I have a problem that is formulated as this:
$$\begin{matrix}\min\\x \in \mathbb{R}^2\end{matrix} f(\mathbf{x}) := (2 x_1^2 – x_2^2)^2 + 3x_1^2-x_2$$
The task is: Perform one iteration using the steepest descent algorithm when $\mathbf{x}_0 = (1/2, 5/4)^T$.
And I get the solution to be:
$\mathbf{x}_1 = (1/2, 3/4)^T$
but it should be:
$\mathbf{x}_1 = (1/2, 1)^T$
This is how I solved it:
- $\mathbf{p}_k = -\nabla f(\mathbf{x}_k)$
- $\mathbf{x}_{k+1} = \mathbf{x}_k + \alpha_k \cdot \mathbf{p}_k$
Since nothing is said about choosing $\alpha$ I set it to $\alpha = 1$.

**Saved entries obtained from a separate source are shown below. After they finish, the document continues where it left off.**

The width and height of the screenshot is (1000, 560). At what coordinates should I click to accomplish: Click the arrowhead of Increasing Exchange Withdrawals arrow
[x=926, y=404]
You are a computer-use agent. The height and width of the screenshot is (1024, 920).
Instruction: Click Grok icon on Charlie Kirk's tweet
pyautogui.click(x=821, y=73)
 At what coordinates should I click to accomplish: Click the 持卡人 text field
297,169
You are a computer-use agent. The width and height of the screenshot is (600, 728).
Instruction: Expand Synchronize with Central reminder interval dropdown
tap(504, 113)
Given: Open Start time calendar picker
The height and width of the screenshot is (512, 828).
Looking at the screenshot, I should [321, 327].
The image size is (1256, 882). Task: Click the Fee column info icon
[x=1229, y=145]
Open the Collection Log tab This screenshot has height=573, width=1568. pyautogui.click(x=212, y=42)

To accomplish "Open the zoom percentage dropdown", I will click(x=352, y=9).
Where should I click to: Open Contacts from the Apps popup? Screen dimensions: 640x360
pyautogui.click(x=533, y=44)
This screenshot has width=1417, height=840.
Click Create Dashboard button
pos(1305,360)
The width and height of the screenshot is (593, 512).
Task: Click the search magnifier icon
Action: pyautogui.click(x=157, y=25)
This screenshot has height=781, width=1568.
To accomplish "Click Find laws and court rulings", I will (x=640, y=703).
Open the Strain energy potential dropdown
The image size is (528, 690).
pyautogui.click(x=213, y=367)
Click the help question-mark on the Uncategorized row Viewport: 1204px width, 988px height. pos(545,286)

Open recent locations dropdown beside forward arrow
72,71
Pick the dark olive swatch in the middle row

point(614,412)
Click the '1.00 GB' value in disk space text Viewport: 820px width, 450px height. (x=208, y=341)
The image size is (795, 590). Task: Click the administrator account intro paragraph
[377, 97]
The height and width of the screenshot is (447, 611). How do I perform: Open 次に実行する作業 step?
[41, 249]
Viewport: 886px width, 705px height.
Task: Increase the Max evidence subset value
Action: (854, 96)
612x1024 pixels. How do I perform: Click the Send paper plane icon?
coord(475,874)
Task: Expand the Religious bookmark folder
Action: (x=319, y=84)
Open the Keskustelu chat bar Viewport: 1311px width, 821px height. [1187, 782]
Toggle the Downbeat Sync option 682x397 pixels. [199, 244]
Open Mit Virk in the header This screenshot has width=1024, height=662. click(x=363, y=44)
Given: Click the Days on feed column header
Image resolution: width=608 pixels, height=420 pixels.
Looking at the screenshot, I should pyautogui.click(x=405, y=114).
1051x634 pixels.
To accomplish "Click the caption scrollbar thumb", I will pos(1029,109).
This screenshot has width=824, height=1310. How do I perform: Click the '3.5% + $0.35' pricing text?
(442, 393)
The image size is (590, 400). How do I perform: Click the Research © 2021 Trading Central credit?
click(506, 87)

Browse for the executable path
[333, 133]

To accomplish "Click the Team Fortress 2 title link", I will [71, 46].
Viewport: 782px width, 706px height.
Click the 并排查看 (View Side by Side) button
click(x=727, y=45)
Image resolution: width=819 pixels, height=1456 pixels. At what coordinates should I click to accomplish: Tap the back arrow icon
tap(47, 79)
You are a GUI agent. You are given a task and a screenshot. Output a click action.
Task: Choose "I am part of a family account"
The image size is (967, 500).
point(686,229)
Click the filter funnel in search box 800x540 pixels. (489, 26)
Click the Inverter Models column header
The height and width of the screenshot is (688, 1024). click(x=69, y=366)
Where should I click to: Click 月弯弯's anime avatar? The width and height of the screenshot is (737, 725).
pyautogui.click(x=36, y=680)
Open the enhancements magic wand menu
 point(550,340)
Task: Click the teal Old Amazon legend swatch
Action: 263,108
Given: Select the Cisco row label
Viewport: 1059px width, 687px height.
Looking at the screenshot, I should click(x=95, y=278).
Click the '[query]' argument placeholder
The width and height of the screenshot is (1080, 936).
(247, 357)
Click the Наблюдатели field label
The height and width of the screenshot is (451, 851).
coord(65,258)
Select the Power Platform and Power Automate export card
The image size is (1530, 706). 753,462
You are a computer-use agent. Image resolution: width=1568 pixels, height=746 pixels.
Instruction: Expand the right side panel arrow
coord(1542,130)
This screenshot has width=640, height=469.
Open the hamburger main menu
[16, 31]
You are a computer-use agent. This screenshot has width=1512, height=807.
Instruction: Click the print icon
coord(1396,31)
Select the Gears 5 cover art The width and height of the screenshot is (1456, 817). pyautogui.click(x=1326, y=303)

$\nabla f(\mathbf{x}) = (8x_1(2x_1^2-x_2) + 6x_1, -2(2x_1^2-x_2)-1)^T = (16x_1^3 – 8x_1x_2 + 6x_1, -4x_1^2+2x_2-1)^T$
$\nabla f(\mathbf{x}_0) = (0, 1/2)^T, \mathbf{p}_k = (0, -1/2)^T$
$\mathbf{x}_1 = \mathbf{x}_0 + 1 \cdot (0, -1/2)^T = (1/2, 3/4)$
I think it depends on that I picked my $\alpha$ to be 1 but it gets correct when it's 1/2.
So why should $\alpha = 1/2$? Should I use Armijo step rule to find out, or how?
Best Answer
Let $x_1=x$ and $x_2=y$ and $y^2\leq\frac{3}{4}$.
Thus, by AM-GM $$(2x^2-y^2)^2+3x^2-y=4x^4-4x^2y^2+3x^2+y^4-y=$$ $$\geq x^2(4x^2+3-4y^2)+y^4-y\geq y^4-y=$$ $$=y^4+\frac{3}{4\sqrt[3]4}-y-\frac{3}{4\sqrt[3]4}\geq4\sqrt[4]{y^4\left(\frac{1}{4\sqrt[3]4}\right)^3}-y-\frac{3}{4\sqrt[3]4}=$$ $$=|y|-y-\frac{3}{4\sqrt[3]4}\geq-\frac{3}{4\sqrt[3]4}.$$ The equality occurs for $x=0$ and $y=\frac{1}{\sqrt[3]4}.$
Now, let $y^2\geq\frac{3}{4}$.
Thus, $$(2x^2-y^2)^2+3x^2-y=$$ $$=4x^4-(4y^2-3)x^2+\left(y^2-\frac{3}{4}\right)^2+y^4-\left(y^2-\frac{3}{4}\right)^2-y\geq$$ $$\geq y^4-\left(y^2-\frac{3}{4}\right)^2-y=\frac{3}{2}y^2-y-\frac{9}{16}\geq\frac{3}{4}+\frac{1}{2}y^2-y-\frac{9}{16}\geq$$ $$\geq\frac{3}{4}-\frac{1}{2}-\frac{9}{16}=-\frac{5}{16}>-\frac{3}{4\sqrt[3]4},$$ which says that $-\frac{3}{4\sqrt[3]4}$ it's a minimal value.